Propuestas “antisistema”: lo “oculto” en las elecciones francesas y mexicanas

Joel Angel Bravo Anduaga es Profesor del Tecnológico de Monterrey, campus Querétaro. [email protected]

El pasado jueves 4 de abril se celebró un debate televisivo entre 11 candidatos a la presidencia de Francia. Es de destacar que después del debate, el candidato de Francia Insumisa, Jean-Luc Mélenchon, mejoró su posición en la percepción del electorado francés.

A menos de un mes de las elecciones, la mayor parte de las encuestas colocaban a Mélenchon en el cuarto lugar de las preferencias. Sin embargo, después del debate, ha tomado un importante sitio en el imaginario electoral francés y se empieza a hablar de él como uno de los dos candidatos que pudieran acceder a la segunda y definitiva vuelta electoral, a celebrarse el domingo 7 de mayo. De tal suerte, el escenario para el antes, durante y después de las elecciones galas está muy interesante.

Con el posicionamiento de Mélenchon, aumenta la posibilidad de que el próximo presidente francés venga de estructuras políticas “antisistema”. Por una parte, la ultaderechista Marine Le Pen ha basado su campaña en un discurso contra la integración europea y con argumentos de ver como amenaza a los migrantes. En el otro extremo, Mélenchon defiende un movimiento que quiere ser transversal, y con el deseo de superar la estructura de los partidos políticos en la confección de una vida ciudadana y democrática, muy al estilo de Podemos en España.

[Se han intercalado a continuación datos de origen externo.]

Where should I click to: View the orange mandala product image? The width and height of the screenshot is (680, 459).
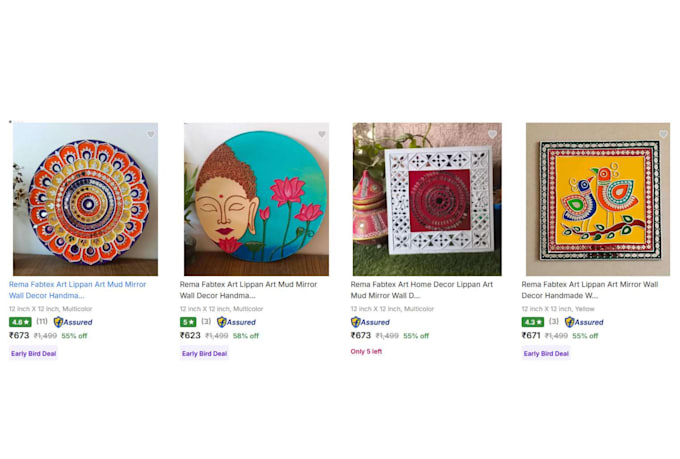point(85,199)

El éxito en las campañas de Le Pen y de Mélenchon tiene variables que pueden caracterizarse como “ocultas”, pues no se miden en las encuestas electorales. El aumento de la pobreza; las diferencias culturales y en general, el miedo al “otro”, son elementos que jugarán un papel decisivo en la decisión final de los franceses indecisos, quienes según las últimas encuestas conforman el 40% de los votantes.

En diferentes formas, podríamos estar frente a un nuevo presidente francés que llegaría al poder gracias a un discurso “antisistémico”, aunque con diferentes enfoques. De un lado, Le Pen con propuestas que excluyen, basadas en el miedo ciudadano. Por otra parte, Mélenchon con una política inclusiva, revolucionaria y también “antisistema”. Así, lo “oculto” en el debate electoral francés sale a la luz gracias a las discrepancias, ya sean de índole cultural, política y/o económica. En México, antes y después de las elecciones del 2018, muy probablemente viviremos un escenario similar, en donde las propuestas “antisistema” serán las que atraerán a la mayor parte del electorado.